**What you will do**
Your answer must be a word-for-word copy of the listing below, minus its pictures.
____
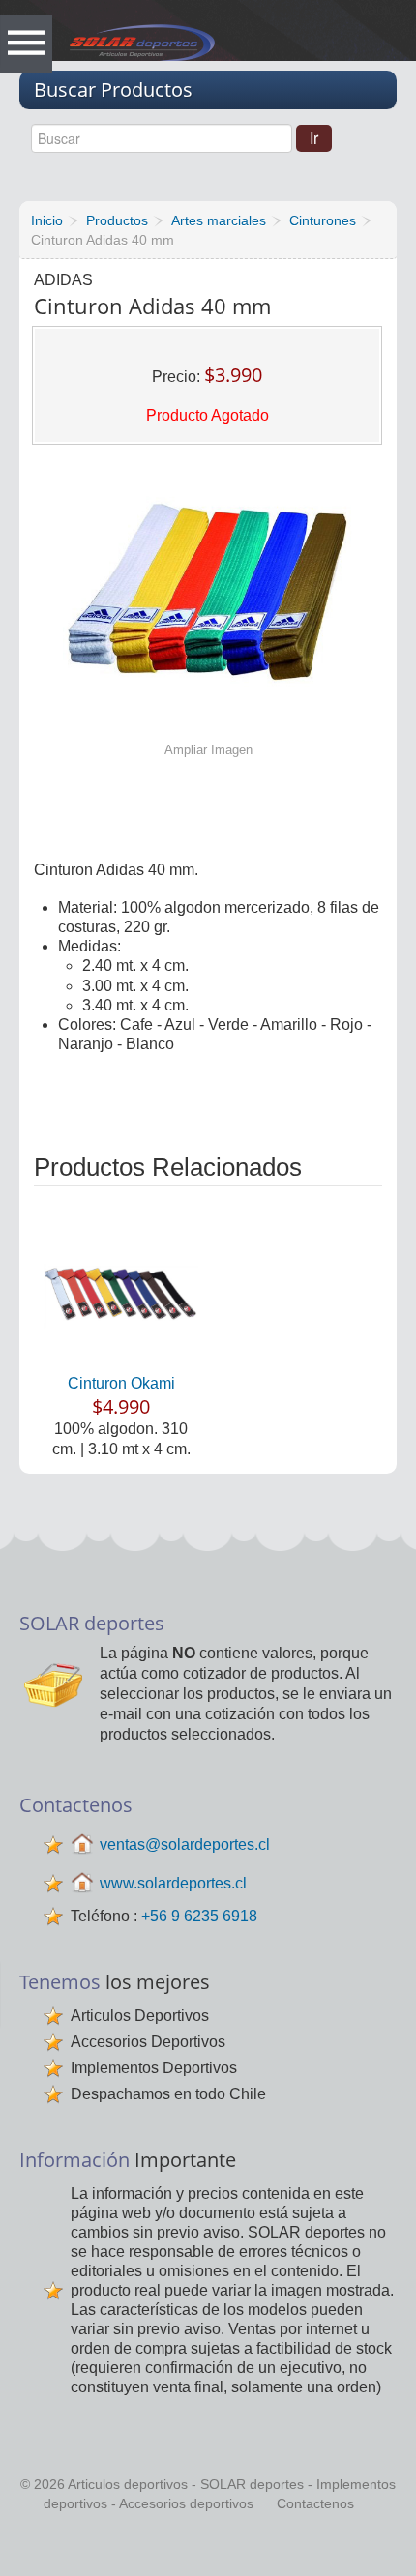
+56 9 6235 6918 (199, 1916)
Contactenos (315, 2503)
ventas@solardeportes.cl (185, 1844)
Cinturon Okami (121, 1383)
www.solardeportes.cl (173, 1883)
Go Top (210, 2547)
____
**Answer for this exercise**
+56 9 6235 6918 (199, 1916)
Contactenos (315, 2503)
ventas@solardeportes.cl (185, 1844)
Cinturon Okami (121, 1383)
www.solardeportes.cl (173, 1883)
Go Top (210, 2547)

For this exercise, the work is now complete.